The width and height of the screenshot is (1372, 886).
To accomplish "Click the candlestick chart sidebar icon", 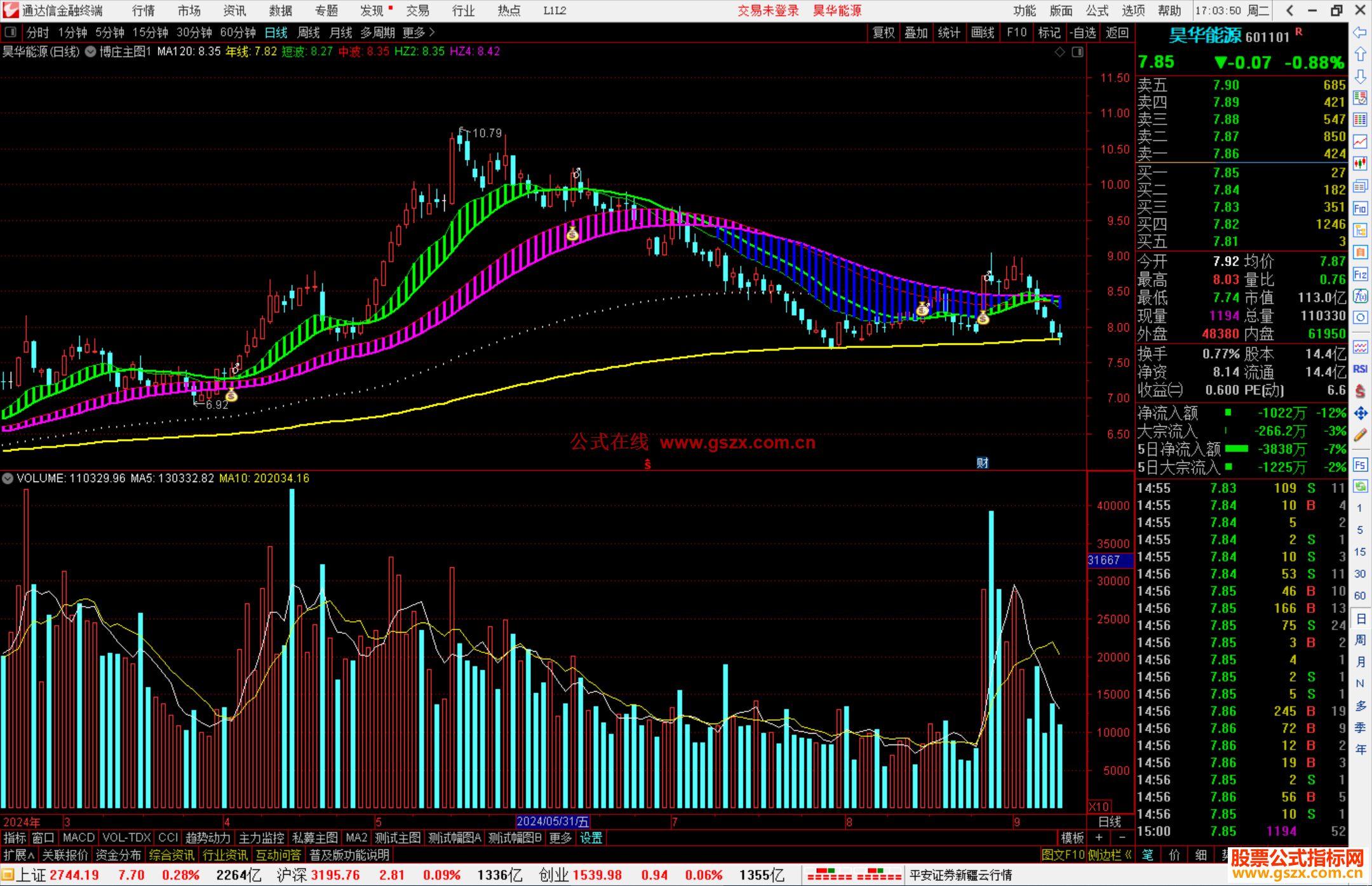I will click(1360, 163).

■ ■ ■ ■ ■ ■ ■

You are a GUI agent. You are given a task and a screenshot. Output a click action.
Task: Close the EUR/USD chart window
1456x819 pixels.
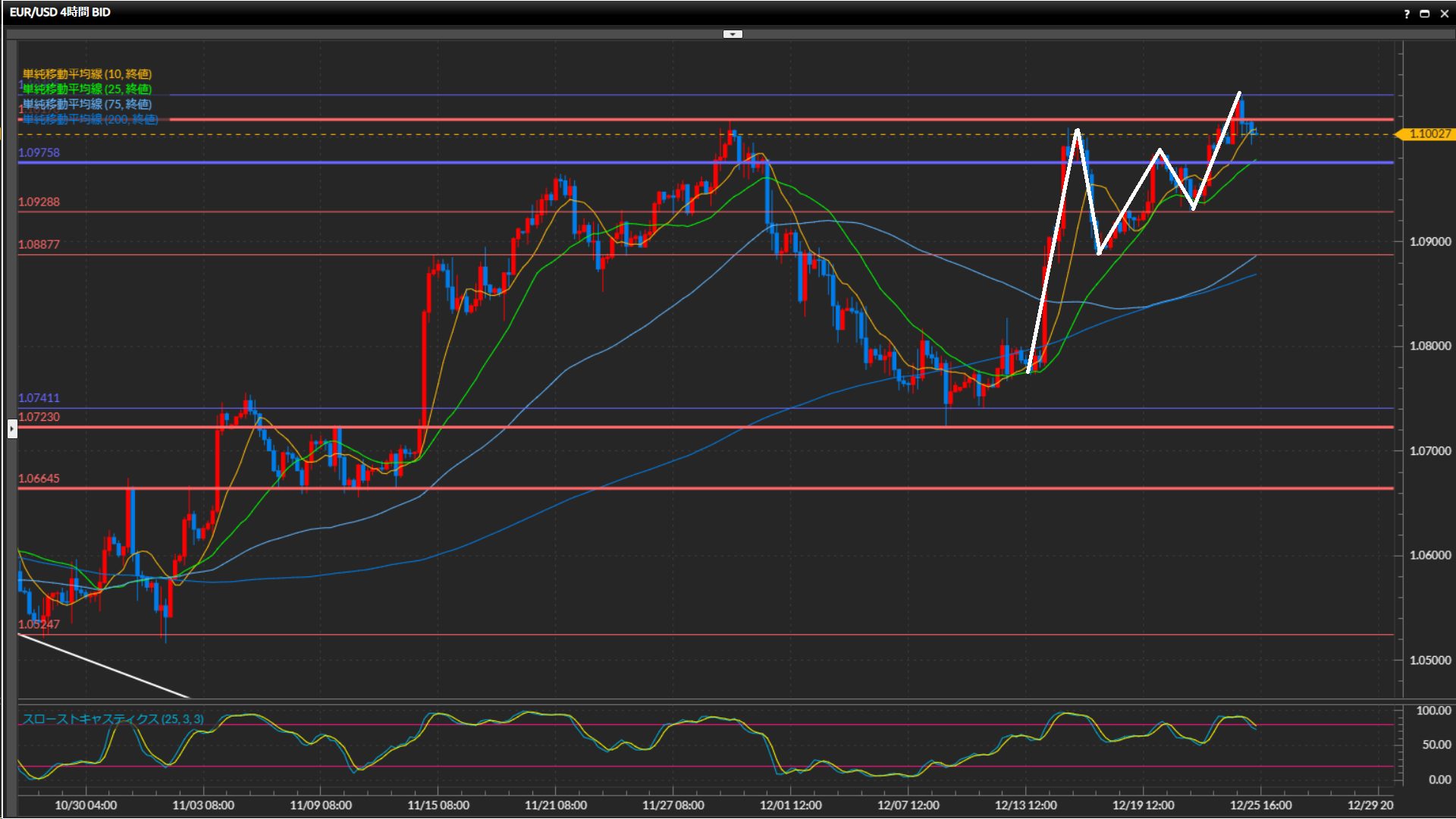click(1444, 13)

■ ■ ■ ■ ■ ■ ■

Return, from the material above, each line holding the string "screenshot".

* Response to the exercise *
The width and height of the screenshot is (1372, 886).
You are a GUI agent. You are given a task and a screenshot. Output a click action.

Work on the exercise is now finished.